I flashed my HTC Hero again, this time with an Android 2.1 image from Villainrom. Why not wait for the official update? Well, we’ve been waiting for quite some time now, the HTC-update might not even work on a rooted device and a colleague of mine was running Villainrom 10.1 for over a month now and was quite pleased with it.
So if you want to go rogue as well, go Villainrom using this installation guide.

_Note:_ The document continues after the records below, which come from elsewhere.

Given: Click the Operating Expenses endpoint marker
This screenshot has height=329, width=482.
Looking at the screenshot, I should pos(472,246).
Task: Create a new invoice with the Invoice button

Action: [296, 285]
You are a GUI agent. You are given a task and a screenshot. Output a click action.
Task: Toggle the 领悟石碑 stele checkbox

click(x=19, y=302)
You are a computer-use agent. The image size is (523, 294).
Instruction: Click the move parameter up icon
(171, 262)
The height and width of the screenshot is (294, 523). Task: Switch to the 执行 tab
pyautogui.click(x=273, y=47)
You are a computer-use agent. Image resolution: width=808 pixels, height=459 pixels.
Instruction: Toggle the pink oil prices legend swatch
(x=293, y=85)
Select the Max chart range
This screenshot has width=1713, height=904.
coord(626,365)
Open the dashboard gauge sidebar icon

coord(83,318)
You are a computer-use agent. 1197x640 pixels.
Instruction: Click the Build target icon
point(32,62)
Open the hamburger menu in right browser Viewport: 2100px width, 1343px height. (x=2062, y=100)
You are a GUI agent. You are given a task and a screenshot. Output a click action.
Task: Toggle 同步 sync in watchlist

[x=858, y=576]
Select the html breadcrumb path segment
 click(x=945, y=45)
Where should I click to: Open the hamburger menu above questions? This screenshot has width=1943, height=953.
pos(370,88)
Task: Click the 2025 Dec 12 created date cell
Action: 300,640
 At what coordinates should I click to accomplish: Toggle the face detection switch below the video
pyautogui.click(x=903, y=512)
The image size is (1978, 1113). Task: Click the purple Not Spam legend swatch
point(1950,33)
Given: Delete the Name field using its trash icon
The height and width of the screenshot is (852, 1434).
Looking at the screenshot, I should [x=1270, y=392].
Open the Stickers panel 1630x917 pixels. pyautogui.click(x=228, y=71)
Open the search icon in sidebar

And in case things happen that aren’t described in that detailed howto, here are 5 things I had to learn the hard way;
- Formatting your SDCARD when on a Modaco rom might not work, having a colleague nearby who can format for you on his handset or PC might help.
- If flashrec complains “Could not run command” but your device is already rooted then forget about flashrec, you’re a superuser now
- nandroid+ext might not work, just perform a normal nandroid backup
- market downloads sometimes don’t work, in my case this was solved by resetting privacy and location-sharing settings to their (permissive) default settings
- Villainrom provides OTA-updates, but these aren’t always applied, re-downloading and re-applying the update did the trick for me.
My first Android 2.1 impressions; clearly snappier (and tests show 2.2 to be a lot faster still), some great apps on the market that weren’t there for 1.5 (Google Goggles looks great!) and most importantly; one of the best mobile browsers around (as confirmed by Quirksmode Webkit tests). So yes, I love my Eclair!